While the United Nations Human Rights Council is a well-intentioned body of the United Nations meant to strengthen the promotion and protection of human rights violations and make recommendations on them, it faces its biggest obstacles which prevent it from accomplishing these goals through the politicization on the entity to a great extent.
This can be seen in two ways. The first is the appointment of countries to the council that have egregious past and present human rights records. According to an article for Jurist, Saudi Arabia is a current member of the Human Rights Council, and British lawyers are calling for Saudi Arabia’s removal from the UN Human Rights Council. The lawyers essentially released a report that detailed Saudi Arabia’s recent human rights violations. It cites the arbitrary arrest of more than 60 individuals detained in September that have yet to face formal charges, among other things. This report also accuses the state of violation, the Arab Charter on Human Rights, the Convention Against Torture, and customary international law, such as the Universal Declaration of Human Rights.
The report ultimately requests that the General Assembly suspend Saudi Arabia’s membership to the UNHRC, stating that the report provides enough evidence to justify such action. The UN Human Rights Council’s ability to successfully expose and hold violators to account is under threat because a number of countries use it to thwart attempts to expose their own crimes and abuse. Even the initial document that established the Human Rights Council claims that states should take into account the contribution of candidates to the promotion and protection of human rights, and members that are elected to the council should uphold the highest standards in the promotion and protection of human rights and fully cooperate with the council. Instead, votes are cast for the council based on political alliances and affiliations.
Even looking through the current membership of the council, which includes countries with terrible records of human rights violations, such as Afghanistan, Pakistan, obviously Saudi Arabia, and Egypt, it almost turns the HRC itself into kind of a joke.
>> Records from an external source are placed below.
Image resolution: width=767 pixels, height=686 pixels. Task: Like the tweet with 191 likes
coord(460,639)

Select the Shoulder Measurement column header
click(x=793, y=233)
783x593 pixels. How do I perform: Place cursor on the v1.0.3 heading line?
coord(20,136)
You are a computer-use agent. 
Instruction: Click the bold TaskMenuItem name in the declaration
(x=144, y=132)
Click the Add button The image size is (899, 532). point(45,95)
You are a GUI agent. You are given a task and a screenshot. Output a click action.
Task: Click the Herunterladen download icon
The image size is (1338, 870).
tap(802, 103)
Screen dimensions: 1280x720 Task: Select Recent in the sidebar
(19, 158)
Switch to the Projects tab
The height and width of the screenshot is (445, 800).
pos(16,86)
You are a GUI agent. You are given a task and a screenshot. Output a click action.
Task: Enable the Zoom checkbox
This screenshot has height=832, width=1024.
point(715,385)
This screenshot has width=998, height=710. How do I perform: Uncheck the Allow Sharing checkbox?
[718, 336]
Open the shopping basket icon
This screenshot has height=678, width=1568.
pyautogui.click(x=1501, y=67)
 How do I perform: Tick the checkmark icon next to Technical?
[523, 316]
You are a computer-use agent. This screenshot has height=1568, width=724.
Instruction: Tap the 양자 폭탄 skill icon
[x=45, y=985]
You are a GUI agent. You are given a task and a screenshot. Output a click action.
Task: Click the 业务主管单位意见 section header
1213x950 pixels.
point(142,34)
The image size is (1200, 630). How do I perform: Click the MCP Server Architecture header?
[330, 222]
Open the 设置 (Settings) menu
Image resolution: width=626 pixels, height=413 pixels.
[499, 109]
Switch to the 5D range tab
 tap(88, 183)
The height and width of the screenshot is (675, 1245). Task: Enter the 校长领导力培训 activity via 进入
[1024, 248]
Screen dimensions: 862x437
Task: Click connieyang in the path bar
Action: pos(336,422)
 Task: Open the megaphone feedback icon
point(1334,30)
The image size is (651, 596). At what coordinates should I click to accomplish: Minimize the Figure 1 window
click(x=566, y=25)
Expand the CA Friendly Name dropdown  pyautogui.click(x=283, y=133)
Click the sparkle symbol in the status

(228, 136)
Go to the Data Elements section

But even beyond who is elected to sit on the council, within the council itself, reports and the release of various information are sullied greatly by politics.
Recently, the campaign launched against the HRC aimed to indefinitely postpone the publication of a ‘blacklist’ of Israeli and international companies operating in Judea and Samaria. The publication of the report, something that was opposed by Israel, was stopped because the United States currently holds a seat at the United Nations Human Rights Council and through its membership, along with a few other countries, completely stopped the publication.
This only further goes to show how politics and political alliances have tainted the reputation and capabilities of the Human Rights Council in essentially doing what it's supposed to do; both through the joke that is the membership process, and then within the council itself, the use of political power to dictate the direction of the council work and to prevent it from reporting and publishing things that a state may not want it to.